* _Work item_: Only lines containing the string "Given" belong in the answer; copy all of them from the entries.

Data excerpts
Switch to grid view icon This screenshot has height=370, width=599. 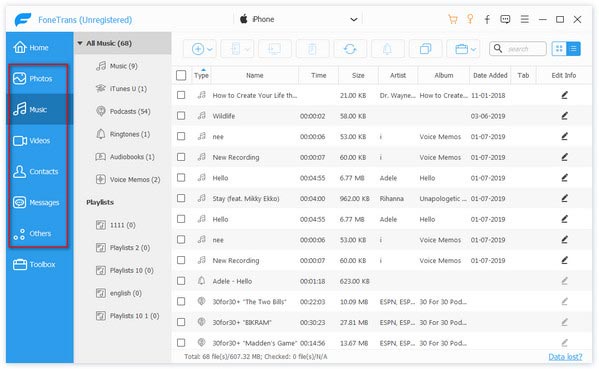(x=559, y=49)
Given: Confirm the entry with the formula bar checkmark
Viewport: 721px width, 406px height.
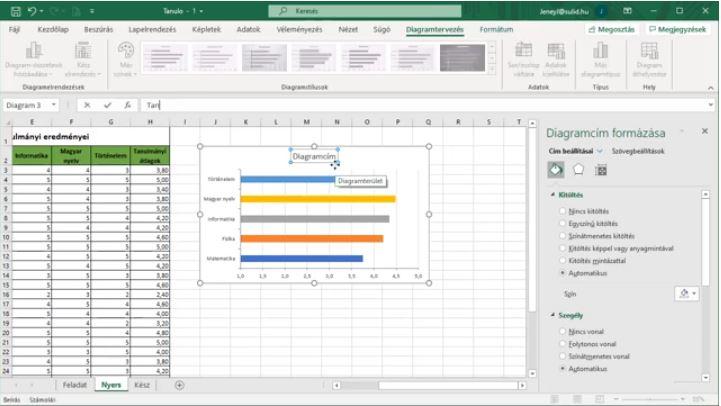Looking at the screenshot, I should coord(107,105).
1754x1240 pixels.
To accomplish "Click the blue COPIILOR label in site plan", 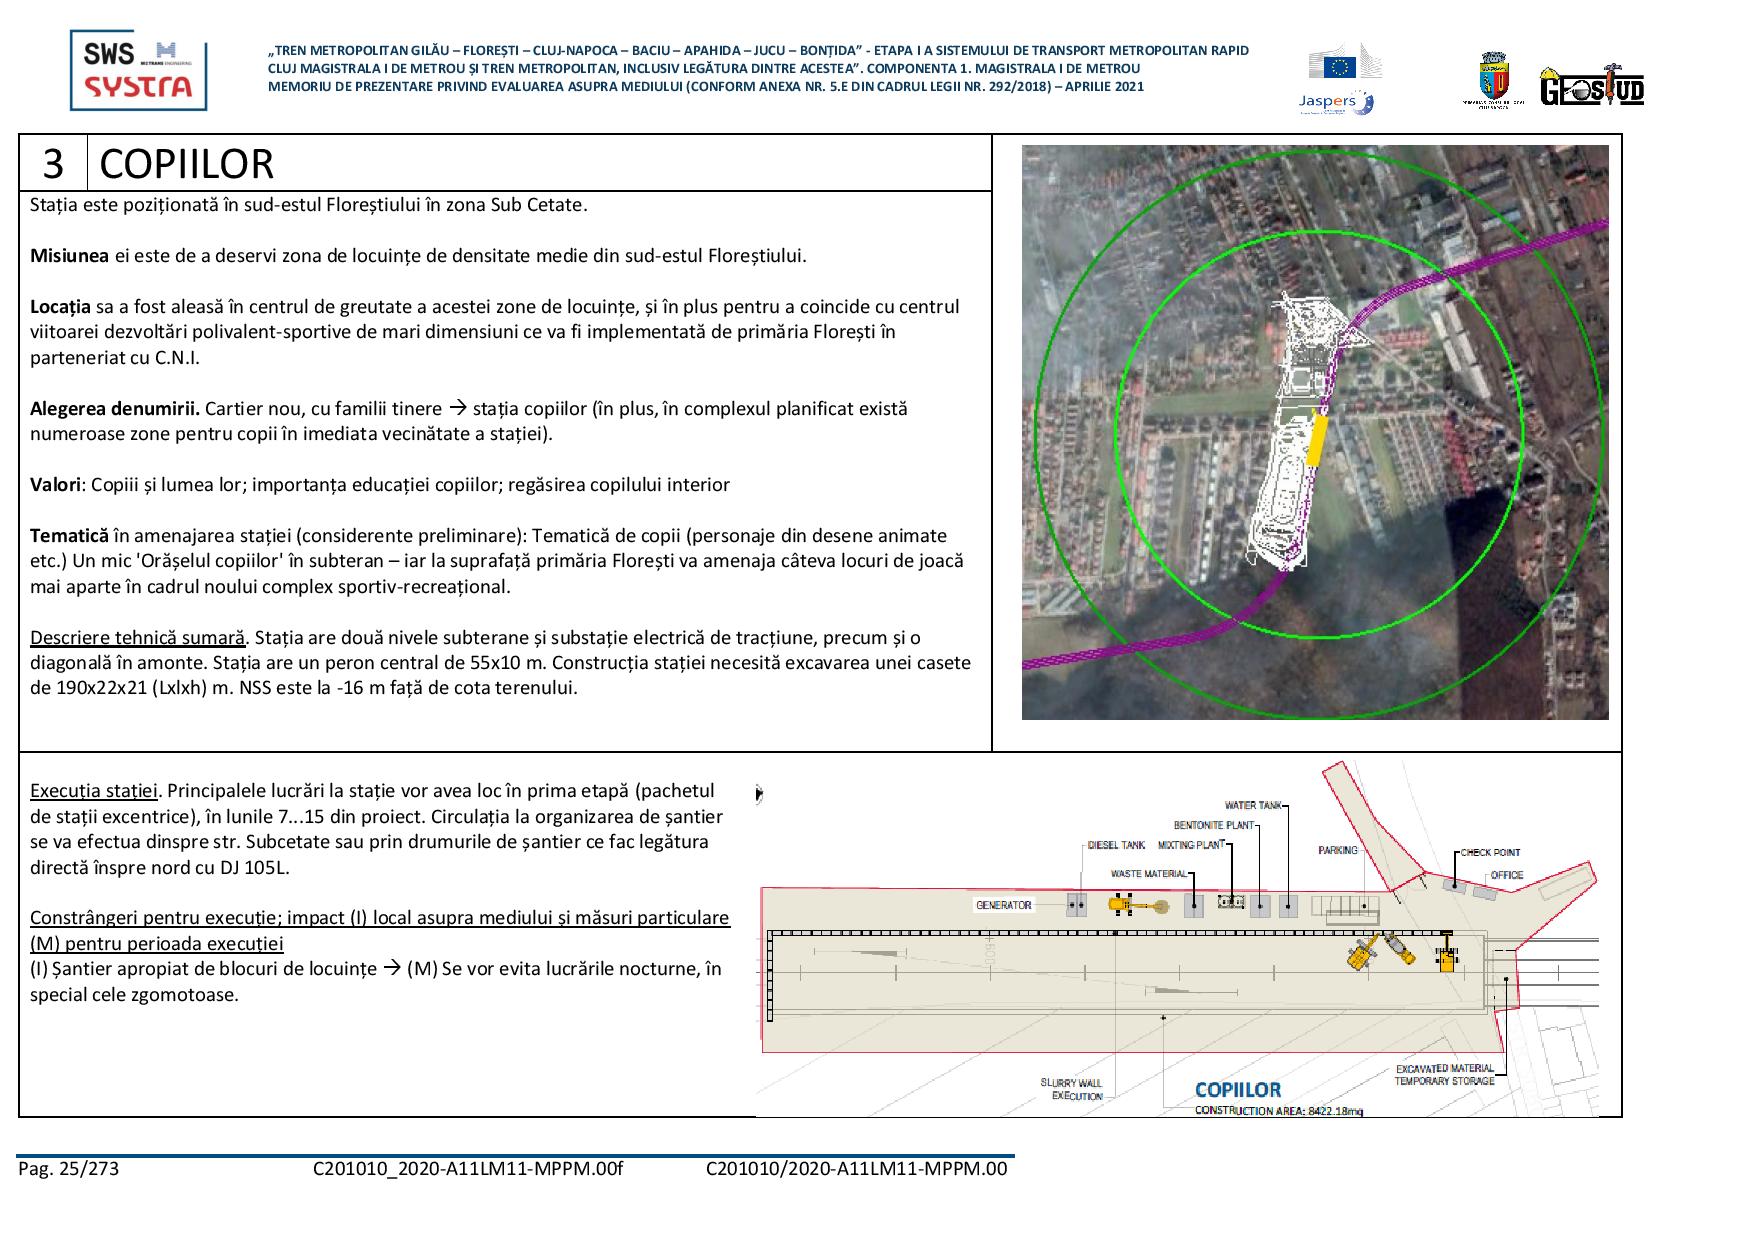I will [1237, 1090].
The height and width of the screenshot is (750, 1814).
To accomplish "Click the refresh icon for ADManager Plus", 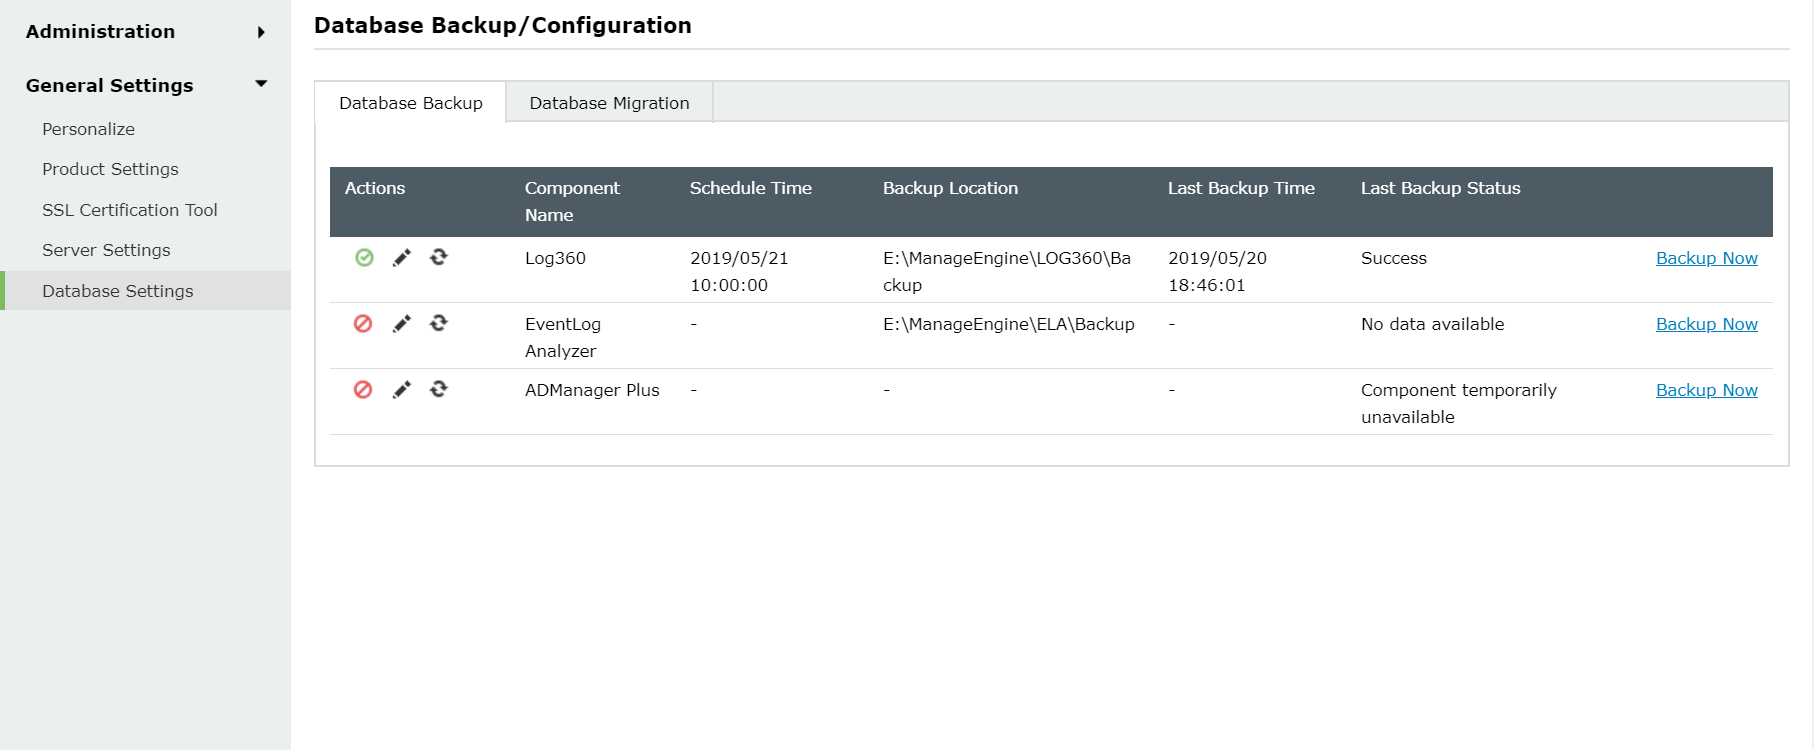I will (x=438, y=389).
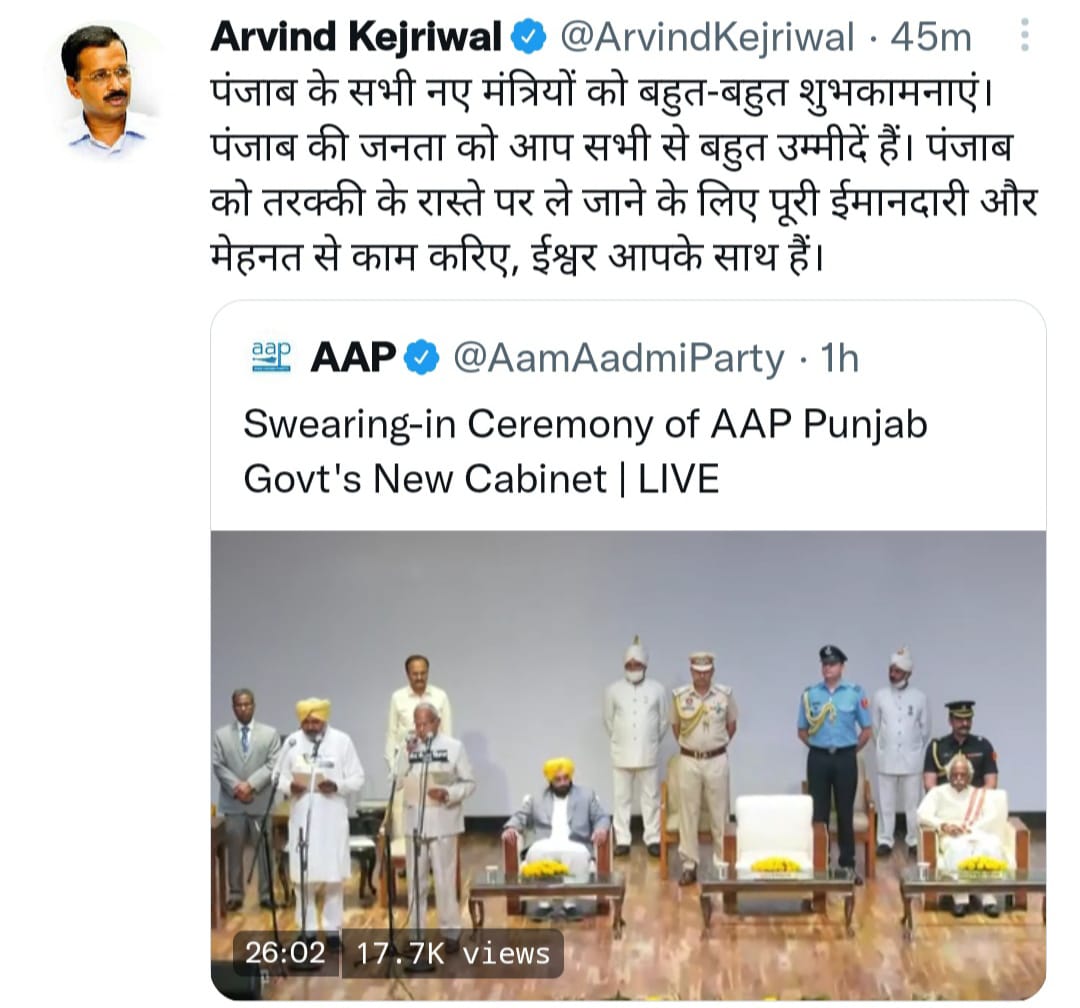Image resolution: width=1080 pixels, height=1008 pixels.
Task: Open the @AamAadmiParty handle
Action: tap(619, 359)
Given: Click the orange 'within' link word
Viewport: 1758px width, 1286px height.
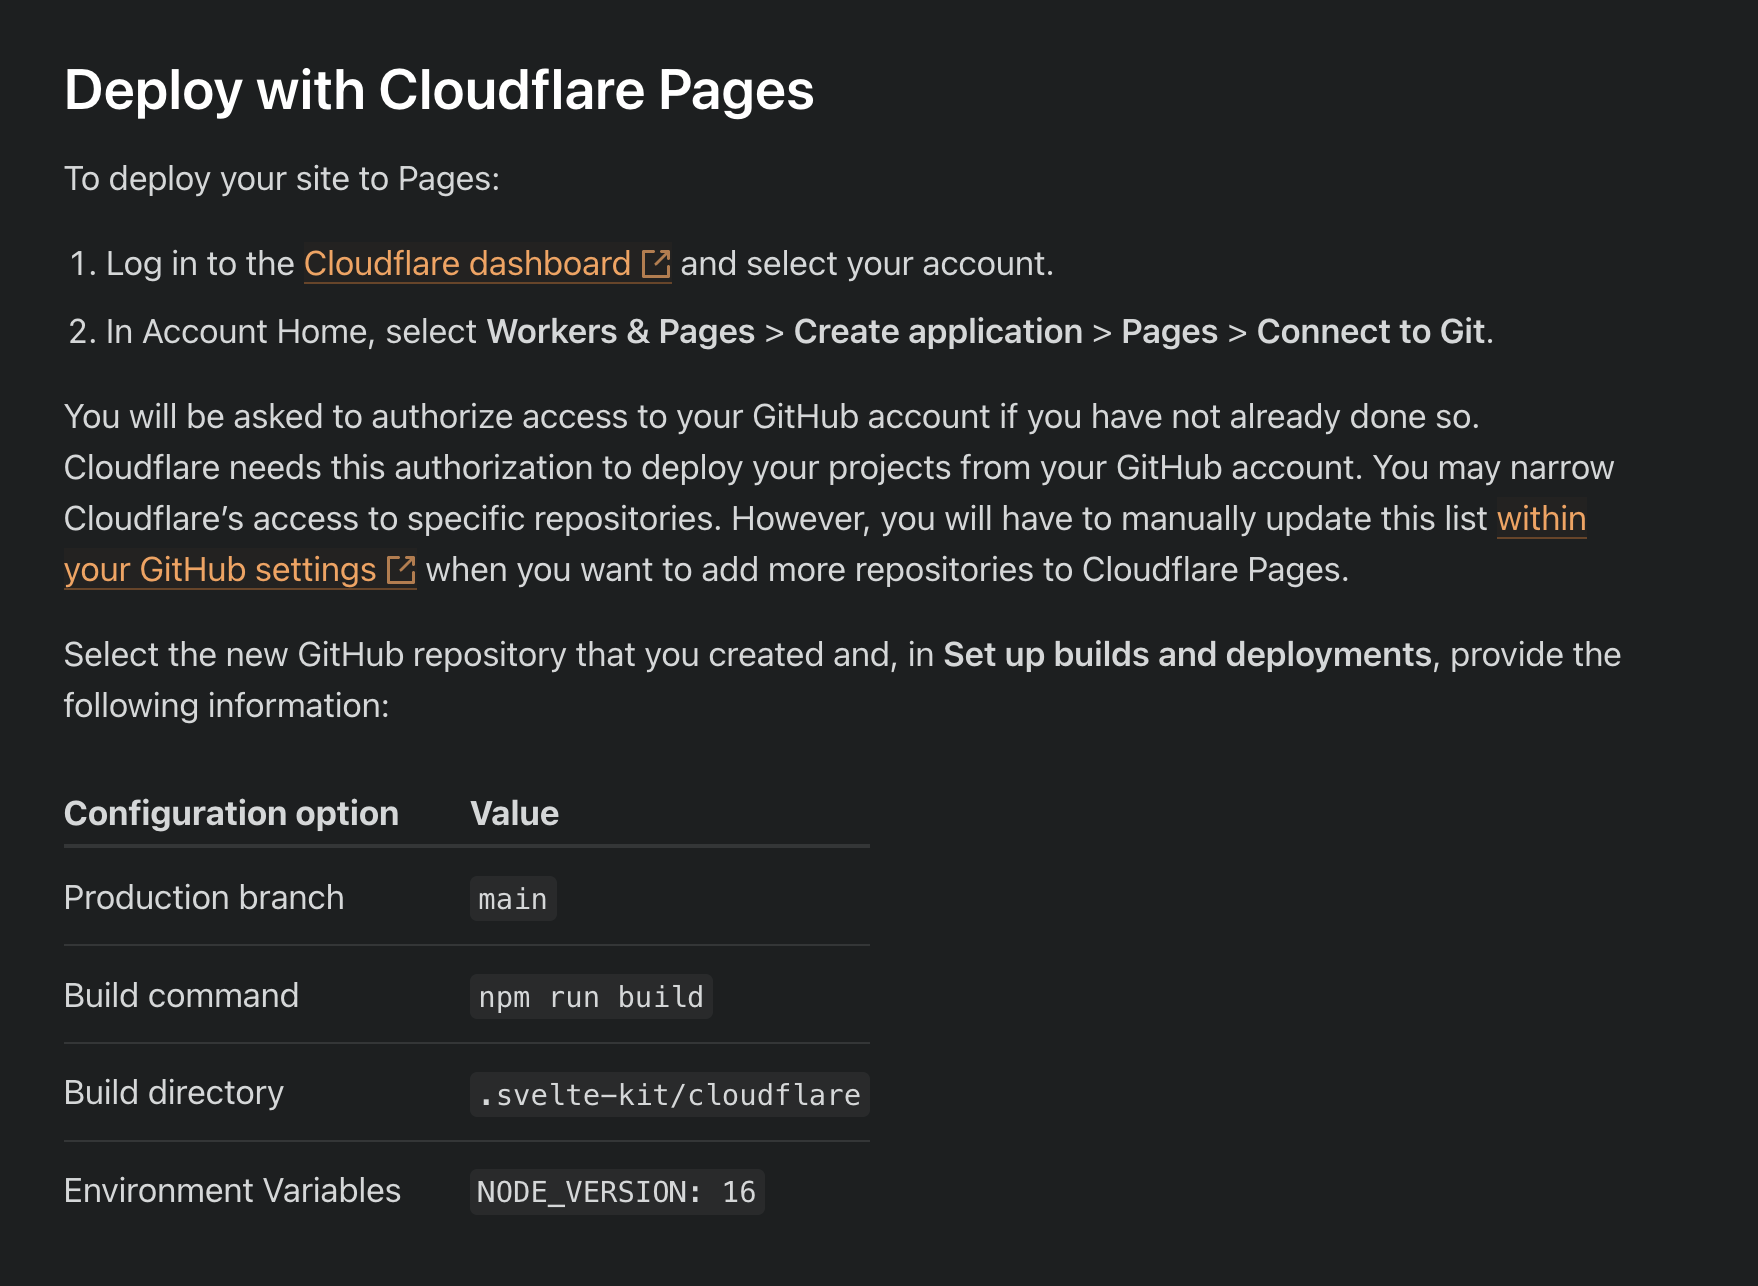Looking at the screenshot, I should click(x=1540, y=519).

* _Reply to the task_:
Given: Confirm the entry with the formula bar checkmark
Given: Click the orange 'within' link word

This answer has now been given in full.